Hatoba, which means “dock” in Japanese, features floor-to-ceiling displays of ceramics and baskets, a callback to the Kappabashi district of Tokyo, where warehouses hawk restaurant supplies. A continent-spanning homage to baseball shows up in the jerseys on display from the Hokkaido Nippon-Ham Fighters, Sapporo’s pro team. (Fun fact: Just like Hatoba’s new neighbors, the team was once called the Senators.)
Even a trip to the restroom feels like a seventh-inning stretch. Metal lockers line one wall, and a mural of the stands at a Japanese ballgame graces another. The soundtrack is audio from a Nippon-Ham Fighters game.
Distinctions abound on the menu, too, with the classic shoyu ramen — its broth rich and full of garlicky bass notes — getting upstaged by its more fanciful brethren. Here, I’m happy to flip the usual script, where the meat dishes get all the attention and vegetarian options are mentioned as a dutiful afterthought. My favorite bowlful was the vegan option, a curry- and miso-flavored ramen in which a rosy poached tomato, with its stem intact, floats in the center.

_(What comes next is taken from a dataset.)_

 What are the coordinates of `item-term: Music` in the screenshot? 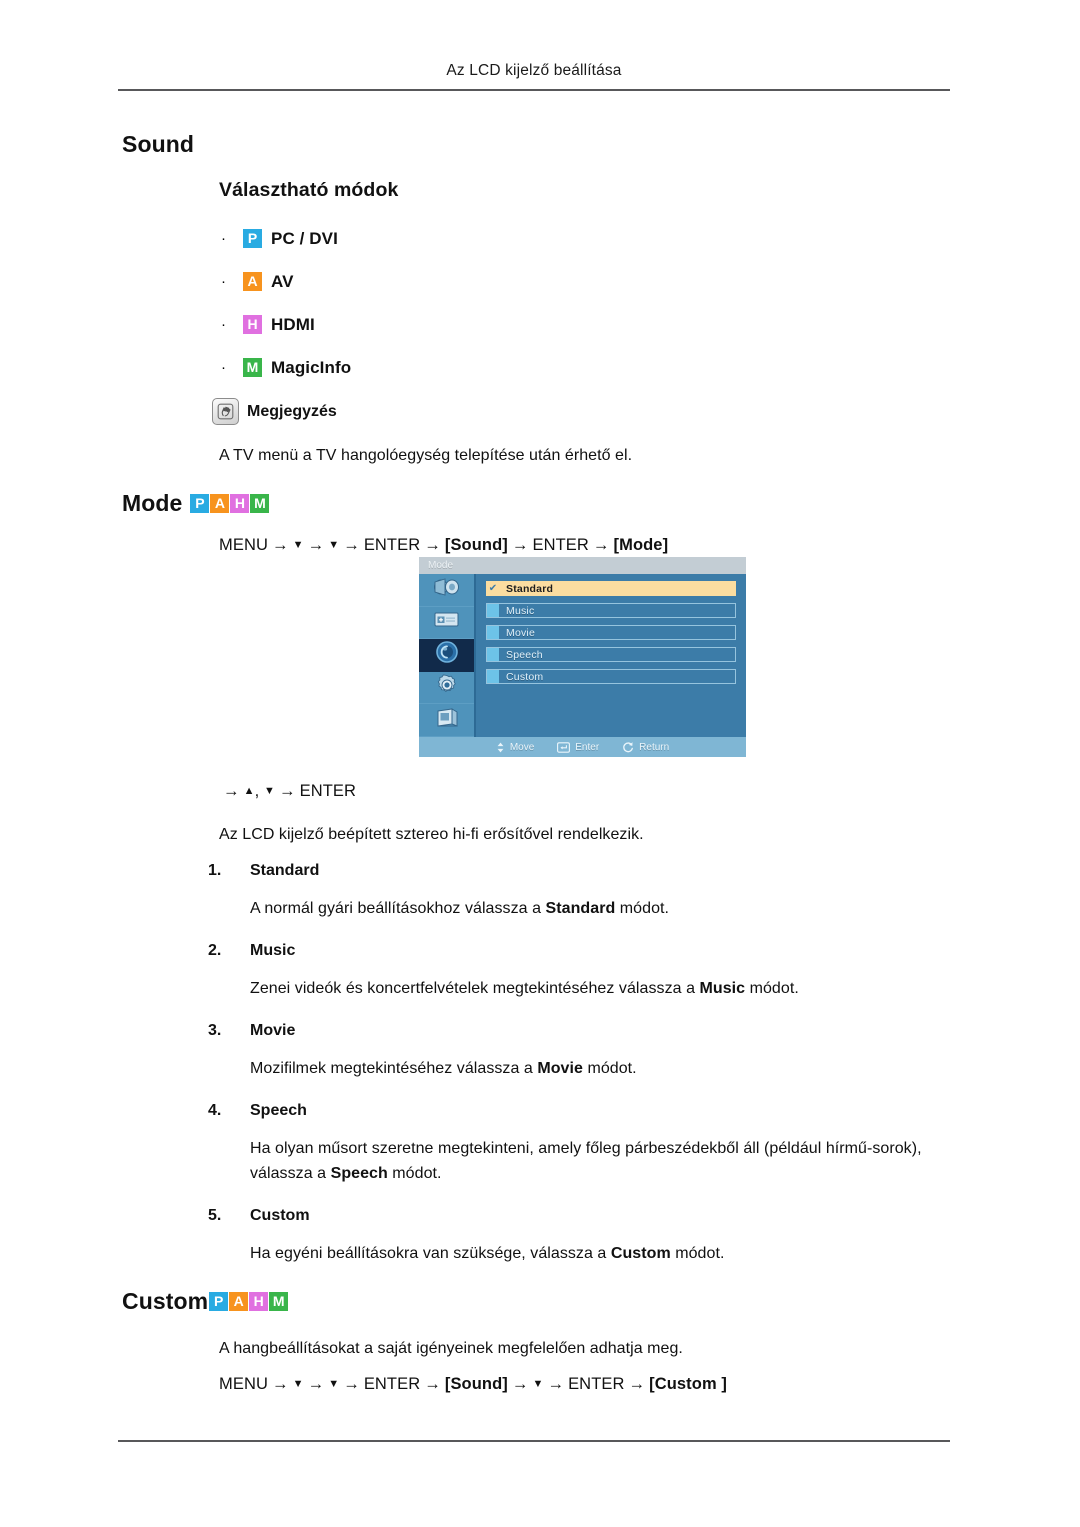 It's located at (273, 950). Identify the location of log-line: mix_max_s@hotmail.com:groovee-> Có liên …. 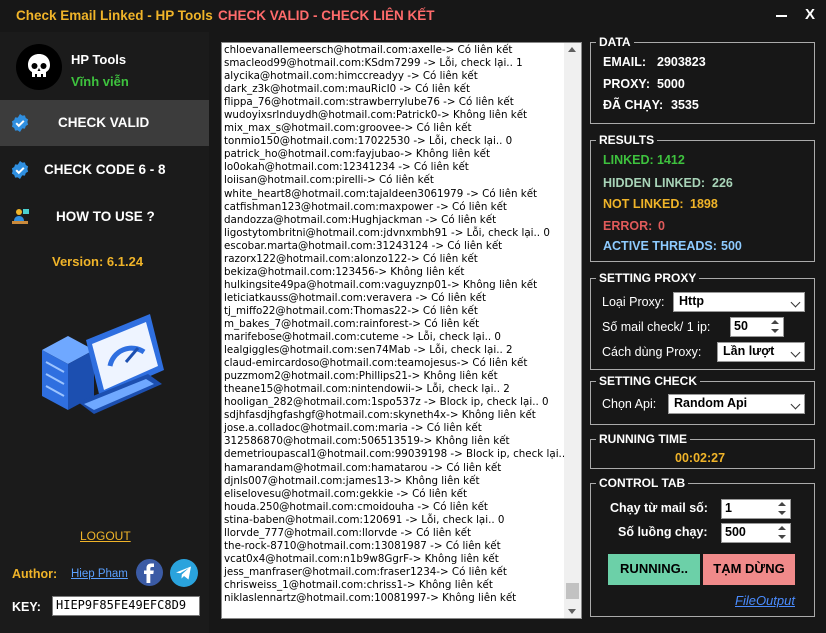
(348, 128).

At first, it’s a little unclear how to attack the unwieldy-looking dish. But as you swirl, bits of the red flesh break off into the broth where they mingle with the noodles and . . . wait, is that basil? “It’s like Italian ramen,” enthuses a dining companion. (Make that Italy by way of Mumbai — the curry packs a fragrant punch.)

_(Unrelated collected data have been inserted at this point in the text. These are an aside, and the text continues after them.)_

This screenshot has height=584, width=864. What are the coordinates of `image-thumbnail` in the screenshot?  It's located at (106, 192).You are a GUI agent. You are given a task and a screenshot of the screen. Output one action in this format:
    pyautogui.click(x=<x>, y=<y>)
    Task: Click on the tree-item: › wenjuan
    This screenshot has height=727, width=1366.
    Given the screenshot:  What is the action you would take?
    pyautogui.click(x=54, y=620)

Red miso and clams are an unexpected pairing in Hatoba’s signature bowl, though the briny broth and plump bivalves make an argument for breaking from the familiar. And a yuzu-scented version is another welcome innovation, the delicate citrus leavening the dish’s double-pork punch (both ground and sliced meats bob around in the broth).
While Americans might not think of these flavor combinations as classic, co-owner Daisuke Utagawa notes that there’s actually wild variety even among the some 1,000 ramen shops in the city of Sapporo alone. “It is difficult to say what is traditional and what is not,” he says, noting that the dishes on their menus are developed in Sapporo at the Nishiyama Seimen Company, where they ultimately earn the blessing of the resident ramen master. “Our line is drawn by many people we trust who give us the stamp of authenticity.”
Not everything interesting here requires a spoon. Think you can’t get a top-notch cocktail from a receptacle typically used for sugary colas? Hatoba’s answer: Oh, yes, you can.
In addition to sakes and beers in pop-top form, options include a Maui Mule from Indiana craft distillery Cardinal Spirits, whose spicy ginger and fruity notes all but call out for an umbrella topper. You’ve probably heard of orange wine, the trendy category of white wines that use grapes fermented with their skins on. But it is less likely you’ve encountered Tarongino, a canned wine from Valencia, Spain, that’s made by fermenting citrus fruit instead of grapes. It’s slightly sweet, but complex and funky, too.
The place is often jumping, but the service system keeps things flowing. At busy lunch hours, customers place their orders at a host stand, then take a seat. Service is amiable and attentive, despite a few opening kinks (several times, servers responded to orders with a “let me check if we’re out of that”). And on two visits, the restaurant had sold out of the gyoza dumplings.
But we’ll chalk that up to another reason to plan a return trip — even in the offseason.
300 Tingey St. SE. 202-488-4800. hatobadc.com. Entrees, $14 to $16.